Fragmento del documento -
= = = = = = =

La objetividad consiste en la capacidad de reducir la interferencia negativa de la subjetividad —es decir, la de los apetitos, miedos e intereses no legítimos de los decisores— para lograr así una lectura lo más adecuada posible de la realidad. Para ser objetivos es necesario, por lo tanto, tener autoconocimiento, es decir, saber cuáles son estos impulsos interiores que podrían distorsionar el diagnóstico. En ello consiste la humildad.
Puede verse, entonces, que la humildad constituye la contraparte interna de la objetividad. Si esta última consiste en el conocimiento de la realidad externa, la humildad es, por tanto, el conocimiento del mundo interior de la persona. Si la objetividad nos muestra las posibilidades y límites de la organización para alcanzar sus metas, la humildad trae a la luz las virtudes y defectos de las personas que deciden y actúan en ella.

= = = = = = =

Información extraída -
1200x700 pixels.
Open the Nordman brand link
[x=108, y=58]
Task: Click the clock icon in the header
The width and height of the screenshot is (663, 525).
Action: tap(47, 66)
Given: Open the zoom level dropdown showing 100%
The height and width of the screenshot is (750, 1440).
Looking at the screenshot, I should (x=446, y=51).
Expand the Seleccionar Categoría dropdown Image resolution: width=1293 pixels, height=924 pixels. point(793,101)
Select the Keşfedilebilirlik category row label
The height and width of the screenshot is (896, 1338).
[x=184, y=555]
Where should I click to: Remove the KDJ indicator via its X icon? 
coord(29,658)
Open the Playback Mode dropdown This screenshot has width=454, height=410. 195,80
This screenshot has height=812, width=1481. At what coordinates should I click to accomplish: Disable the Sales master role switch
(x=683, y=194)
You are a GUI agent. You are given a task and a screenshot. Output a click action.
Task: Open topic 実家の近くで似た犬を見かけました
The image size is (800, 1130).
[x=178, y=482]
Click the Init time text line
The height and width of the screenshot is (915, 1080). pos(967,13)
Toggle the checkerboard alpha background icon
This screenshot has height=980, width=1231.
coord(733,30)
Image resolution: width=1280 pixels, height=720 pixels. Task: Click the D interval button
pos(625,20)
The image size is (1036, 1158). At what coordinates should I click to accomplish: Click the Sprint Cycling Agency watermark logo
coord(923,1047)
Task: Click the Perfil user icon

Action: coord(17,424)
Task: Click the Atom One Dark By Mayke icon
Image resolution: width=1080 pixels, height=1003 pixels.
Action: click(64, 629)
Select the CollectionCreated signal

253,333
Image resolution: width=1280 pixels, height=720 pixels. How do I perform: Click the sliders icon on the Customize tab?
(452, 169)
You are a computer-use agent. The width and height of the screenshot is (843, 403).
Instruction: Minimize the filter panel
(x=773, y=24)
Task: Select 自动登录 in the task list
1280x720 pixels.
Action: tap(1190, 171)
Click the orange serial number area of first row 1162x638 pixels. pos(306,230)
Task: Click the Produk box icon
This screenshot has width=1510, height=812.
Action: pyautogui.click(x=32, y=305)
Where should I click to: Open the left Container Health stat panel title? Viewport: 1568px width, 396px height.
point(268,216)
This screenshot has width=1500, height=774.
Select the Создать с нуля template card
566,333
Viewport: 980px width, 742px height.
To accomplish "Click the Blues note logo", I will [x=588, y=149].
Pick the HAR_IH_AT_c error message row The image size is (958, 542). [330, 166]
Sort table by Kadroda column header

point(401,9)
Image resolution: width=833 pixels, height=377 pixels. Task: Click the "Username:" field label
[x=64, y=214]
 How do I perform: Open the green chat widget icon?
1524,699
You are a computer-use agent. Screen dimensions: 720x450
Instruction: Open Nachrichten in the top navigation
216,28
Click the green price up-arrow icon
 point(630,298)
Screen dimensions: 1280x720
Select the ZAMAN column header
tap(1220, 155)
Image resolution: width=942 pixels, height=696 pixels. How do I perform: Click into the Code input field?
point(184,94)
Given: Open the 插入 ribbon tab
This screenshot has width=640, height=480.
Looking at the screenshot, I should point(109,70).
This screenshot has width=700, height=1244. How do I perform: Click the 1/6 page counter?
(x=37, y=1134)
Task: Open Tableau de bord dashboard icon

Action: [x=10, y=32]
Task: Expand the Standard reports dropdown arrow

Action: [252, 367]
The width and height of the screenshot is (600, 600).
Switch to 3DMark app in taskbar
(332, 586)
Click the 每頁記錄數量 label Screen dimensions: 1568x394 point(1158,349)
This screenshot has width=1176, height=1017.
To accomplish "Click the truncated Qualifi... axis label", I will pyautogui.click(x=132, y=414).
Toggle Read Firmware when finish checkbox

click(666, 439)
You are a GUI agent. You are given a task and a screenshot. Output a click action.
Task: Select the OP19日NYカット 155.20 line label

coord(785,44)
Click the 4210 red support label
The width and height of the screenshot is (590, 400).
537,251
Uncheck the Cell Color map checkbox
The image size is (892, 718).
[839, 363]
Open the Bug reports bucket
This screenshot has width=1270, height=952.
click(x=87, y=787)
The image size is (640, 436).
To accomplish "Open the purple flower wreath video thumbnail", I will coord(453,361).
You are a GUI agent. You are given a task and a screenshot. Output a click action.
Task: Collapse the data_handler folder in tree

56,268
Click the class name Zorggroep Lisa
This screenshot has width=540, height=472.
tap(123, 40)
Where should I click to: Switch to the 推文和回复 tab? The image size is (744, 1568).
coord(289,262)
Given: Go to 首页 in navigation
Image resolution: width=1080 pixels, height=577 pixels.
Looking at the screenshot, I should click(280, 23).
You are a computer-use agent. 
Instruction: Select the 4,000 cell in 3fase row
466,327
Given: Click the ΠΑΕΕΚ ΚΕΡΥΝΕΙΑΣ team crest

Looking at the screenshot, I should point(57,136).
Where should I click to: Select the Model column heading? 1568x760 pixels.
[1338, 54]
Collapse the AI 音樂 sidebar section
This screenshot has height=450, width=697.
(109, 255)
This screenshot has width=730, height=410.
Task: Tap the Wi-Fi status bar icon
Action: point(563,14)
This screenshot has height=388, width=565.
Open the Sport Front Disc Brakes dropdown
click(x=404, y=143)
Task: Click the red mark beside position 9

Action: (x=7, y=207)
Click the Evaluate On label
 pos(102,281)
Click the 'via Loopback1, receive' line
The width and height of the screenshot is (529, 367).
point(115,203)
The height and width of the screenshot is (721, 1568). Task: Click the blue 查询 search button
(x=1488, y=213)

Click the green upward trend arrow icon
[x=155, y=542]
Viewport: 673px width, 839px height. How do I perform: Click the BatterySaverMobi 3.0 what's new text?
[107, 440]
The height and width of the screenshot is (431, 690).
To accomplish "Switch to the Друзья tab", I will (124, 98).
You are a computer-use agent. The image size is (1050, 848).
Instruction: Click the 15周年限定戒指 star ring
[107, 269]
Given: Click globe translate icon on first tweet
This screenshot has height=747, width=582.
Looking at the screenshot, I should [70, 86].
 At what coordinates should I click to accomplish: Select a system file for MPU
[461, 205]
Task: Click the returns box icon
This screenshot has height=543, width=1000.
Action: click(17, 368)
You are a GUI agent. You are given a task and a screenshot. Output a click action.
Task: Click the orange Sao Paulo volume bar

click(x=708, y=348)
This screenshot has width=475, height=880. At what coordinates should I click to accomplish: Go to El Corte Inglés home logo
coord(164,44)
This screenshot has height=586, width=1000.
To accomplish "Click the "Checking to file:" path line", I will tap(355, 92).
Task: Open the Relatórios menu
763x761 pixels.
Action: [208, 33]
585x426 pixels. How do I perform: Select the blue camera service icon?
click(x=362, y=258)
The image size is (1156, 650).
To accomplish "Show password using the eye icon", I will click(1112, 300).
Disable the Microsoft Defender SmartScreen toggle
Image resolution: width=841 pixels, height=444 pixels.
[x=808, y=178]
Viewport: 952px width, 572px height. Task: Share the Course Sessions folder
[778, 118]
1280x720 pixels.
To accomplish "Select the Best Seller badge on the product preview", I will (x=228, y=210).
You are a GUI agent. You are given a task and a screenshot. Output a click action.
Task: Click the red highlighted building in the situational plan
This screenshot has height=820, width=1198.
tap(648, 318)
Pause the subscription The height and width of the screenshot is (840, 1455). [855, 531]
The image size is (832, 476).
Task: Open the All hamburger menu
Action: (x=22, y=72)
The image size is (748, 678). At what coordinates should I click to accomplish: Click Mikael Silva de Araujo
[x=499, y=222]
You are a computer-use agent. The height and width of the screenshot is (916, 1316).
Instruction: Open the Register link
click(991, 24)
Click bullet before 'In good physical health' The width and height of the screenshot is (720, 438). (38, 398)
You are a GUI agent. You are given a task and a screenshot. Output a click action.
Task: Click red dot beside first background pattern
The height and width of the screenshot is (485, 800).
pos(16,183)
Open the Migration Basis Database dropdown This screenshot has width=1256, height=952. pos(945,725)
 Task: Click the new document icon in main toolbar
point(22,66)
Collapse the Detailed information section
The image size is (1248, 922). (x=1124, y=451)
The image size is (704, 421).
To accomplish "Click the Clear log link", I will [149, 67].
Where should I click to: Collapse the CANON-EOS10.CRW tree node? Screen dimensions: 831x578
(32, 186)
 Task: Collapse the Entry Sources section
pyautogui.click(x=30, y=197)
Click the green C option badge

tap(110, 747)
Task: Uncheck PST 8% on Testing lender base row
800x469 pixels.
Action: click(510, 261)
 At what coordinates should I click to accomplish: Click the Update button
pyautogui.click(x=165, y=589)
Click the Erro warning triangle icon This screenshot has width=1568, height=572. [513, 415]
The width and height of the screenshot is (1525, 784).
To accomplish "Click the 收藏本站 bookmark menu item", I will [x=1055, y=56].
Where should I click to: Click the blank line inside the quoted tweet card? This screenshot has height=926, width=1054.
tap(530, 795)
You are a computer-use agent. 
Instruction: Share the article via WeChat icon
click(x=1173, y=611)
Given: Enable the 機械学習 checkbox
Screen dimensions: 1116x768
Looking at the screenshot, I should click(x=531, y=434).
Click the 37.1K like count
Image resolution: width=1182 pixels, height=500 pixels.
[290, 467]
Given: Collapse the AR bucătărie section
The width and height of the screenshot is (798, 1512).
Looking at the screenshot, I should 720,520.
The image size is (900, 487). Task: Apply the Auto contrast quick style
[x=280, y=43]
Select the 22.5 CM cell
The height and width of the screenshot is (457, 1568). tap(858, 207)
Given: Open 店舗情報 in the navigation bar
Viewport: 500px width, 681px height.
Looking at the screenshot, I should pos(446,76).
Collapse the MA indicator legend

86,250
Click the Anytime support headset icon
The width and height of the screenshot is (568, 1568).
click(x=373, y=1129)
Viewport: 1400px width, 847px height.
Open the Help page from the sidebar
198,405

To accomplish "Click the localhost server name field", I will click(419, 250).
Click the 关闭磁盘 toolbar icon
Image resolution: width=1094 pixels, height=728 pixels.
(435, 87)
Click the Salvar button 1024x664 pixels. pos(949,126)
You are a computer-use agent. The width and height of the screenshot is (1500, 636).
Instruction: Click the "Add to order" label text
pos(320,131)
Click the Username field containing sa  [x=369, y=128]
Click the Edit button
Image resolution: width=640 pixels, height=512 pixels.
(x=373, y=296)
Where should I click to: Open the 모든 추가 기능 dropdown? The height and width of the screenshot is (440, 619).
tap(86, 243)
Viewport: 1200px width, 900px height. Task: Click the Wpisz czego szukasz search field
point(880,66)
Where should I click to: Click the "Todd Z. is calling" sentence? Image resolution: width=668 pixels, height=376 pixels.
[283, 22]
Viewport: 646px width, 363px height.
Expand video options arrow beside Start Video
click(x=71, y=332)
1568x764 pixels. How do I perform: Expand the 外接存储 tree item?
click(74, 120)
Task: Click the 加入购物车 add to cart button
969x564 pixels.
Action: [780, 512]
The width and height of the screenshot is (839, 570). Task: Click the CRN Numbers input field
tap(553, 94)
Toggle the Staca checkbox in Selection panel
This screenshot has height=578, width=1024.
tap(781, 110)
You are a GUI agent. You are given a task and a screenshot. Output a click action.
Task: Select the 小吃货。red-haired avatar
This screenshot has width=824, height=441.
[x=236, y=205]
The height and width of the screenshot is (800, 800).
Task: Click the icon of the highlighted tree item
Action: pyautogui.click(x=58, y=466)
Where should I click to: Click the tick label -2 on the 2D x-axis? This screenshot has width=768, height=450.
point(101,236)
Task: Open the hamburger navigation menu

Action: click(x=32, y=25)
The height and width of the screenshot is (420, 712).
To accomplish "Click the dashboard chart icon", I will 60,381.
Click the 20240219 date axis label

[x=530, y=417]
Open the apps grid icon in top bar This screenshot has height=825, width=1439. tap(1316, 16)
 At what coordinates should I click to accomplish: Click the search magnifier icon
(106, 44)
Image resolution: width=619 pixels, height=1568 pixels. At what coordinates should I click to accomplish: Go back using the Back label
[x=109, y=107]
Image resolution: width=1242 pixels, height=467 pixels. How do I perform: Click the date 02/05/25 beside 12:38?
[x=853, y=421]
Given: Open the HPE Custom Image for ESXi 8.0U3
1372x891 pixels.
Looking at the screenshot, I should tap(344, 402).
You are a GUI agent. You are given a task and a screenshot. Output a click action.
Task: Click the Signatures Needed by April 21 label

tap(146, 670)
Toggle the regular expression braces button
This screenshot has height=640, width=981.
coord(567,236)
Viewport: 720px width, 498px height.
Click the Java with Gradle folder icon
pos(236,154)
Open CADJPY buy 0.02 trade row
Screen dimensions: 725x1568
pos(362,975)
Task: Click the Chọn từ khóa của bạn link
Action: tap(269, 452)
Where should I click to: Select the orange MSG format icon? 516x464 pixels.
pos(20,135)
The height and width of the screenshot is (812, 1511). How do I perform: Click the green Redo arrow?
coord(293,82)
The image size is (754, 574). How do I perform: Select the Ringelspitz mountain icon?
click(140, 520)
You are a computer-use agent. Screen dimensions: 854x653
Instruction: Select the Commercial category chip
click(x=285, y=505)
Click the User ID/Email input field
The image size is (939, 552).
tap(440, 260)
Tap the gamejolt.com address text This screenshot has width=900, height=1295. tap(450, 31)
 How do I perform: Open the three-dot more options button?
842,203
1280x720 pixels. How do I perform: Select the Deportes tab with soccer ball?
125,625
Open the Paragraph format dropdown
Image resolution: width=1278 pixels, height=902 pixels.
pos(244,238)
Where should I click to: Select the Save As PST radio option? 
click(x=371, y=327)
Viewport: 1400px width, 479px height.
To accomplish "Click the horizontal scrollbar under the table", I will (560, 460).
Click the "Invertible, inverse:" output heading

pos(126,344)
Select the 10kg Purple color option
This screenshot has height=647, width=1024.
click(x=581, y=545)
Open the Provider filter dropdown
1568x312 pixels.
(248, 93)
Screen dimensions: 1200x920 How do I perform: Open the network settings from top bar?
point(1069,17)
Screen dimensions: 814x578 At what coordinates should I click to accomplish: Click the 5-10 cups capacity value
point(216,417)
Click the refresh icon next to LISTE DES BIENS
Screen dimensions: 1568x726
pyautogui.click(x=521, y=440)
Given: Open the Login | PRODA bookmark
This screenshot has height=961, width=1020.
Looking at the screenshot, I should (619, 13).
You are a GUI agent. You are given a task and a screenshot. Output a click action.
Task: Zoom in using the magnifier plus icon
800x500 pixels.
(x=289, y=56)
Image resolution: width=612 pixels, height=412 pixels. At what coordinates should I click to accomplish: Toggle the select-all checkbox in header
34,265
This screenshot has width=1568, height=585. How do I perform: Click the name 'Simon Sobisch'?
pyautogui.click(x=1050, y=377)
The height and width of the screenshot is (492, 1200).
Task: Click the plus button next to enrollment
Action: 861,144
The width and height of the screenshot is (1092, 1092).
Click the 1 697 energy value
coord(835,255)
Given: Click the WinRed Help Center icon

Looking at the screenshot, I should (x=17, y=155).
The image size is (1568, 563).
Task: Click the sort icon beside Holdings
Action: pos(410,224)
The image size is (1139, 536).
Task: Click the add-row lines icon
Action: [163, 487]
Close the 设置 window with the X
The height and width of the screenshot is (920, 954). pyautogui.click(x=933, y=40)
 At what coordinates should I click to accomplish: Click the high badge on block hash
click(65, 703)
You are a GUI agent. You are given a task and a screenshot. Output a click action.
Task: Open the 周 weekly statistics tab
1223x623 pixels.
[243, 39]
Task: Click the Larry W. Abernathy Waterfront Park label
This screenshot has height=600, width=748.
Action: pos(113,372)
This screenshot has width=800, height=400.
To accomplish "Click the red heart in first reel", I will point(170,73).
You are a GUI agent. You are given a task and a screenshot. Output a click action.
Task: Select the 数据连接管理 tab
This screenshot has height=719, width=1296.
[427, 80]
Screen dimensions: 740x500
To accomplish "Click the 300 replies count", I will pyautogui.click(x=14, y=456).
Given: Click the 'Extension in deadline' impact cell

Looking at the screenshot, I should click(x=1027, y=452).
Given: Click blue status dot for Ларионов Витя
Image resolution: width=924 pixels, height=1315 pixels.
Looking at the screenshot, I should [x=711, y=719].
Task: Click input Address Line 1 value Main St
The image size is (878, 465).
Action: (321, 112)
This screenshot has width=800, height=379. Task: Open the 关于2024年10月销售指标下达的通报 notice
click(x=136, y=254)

= = = = = = =

Instrucciones de trabajo -
[1] Transcriba literalmente el pasaje del fragmento sobre la objetividad y la humildad que comienza con las palabras "Puede verse, entonces, que" y concluye con "actúan en ella.".
[2] Según el fragmento sobre la objetividad y la humildad, ¿qué es necesario tener para ser objetivos?
[3] Prosiga el texto sobre la objetividad y la humildad a partir de su última oración.

Respuestas propuestas -
[1]
Puede verse, entonces, que la humildad constituye la contraparte interna de la objetividad. Si esta última consiste en el conocimiento de la realidad externa, la humildad es, por tanto, el conocimiento del mundo interior de la persona. Si la objetividad nos muestra las posibilidades y límites de la organización para alcanzar sus metas, la humildad trae a la luz las virtudes y defectos de las personas que deciden y actúan en ella.

[2] Es necesario tener autoconocimiento.

[3]
Las crisis marcan la relevancia de las cualidades personales de los miembros de la organización y además las hacen evidentes; particularmente, las de las personas a cargo de la dirección. Por ejemplo, a pesar de que una buena cantidad de oficinas permanece cerrada, las actividades aún deben cumplirse para lograr la supervivencia de las empresas. En este contexto tanto directores como directoras acostumbrados al micromanagement —es decir, a la gestión minuciosa de las actividades en las personas a su cargo— seguramente están teniendo actualmente más problemas para adaptarse que aquellos líderes que delegan mejor. Donde, los primeros, antes intervenían a detalle sobre las acciones individuales, ahora deben replegarse a una posición de apoyo a sus colaboradores en combinación con la fijación de objetivos claros.
Un cambio de esta clase no es sencillo. Para lograrlo es necesario, en primer lugar, saber si el estilo de liderazgo es adecuado para la situación actual o si debe cambiar. Posteriormente, cada líder debe cuestionarse si las competencias que posee son pertinentes para los cambios exigidos. A ello debemos sumar el hecho de que las decisiones en tiempos de crisis no pueden tomar demasiado tiempo.
Aunque no es motivo de este texto explorar de manera exhaustiva vías para, por ahora, desarrollar y lograr cambios específicos a nivel personal y organizacional, sí podemos indicar un aspecto importante para iniciar la transformación tanto de organizaciones como personas: el diálogo profundo y enfocado.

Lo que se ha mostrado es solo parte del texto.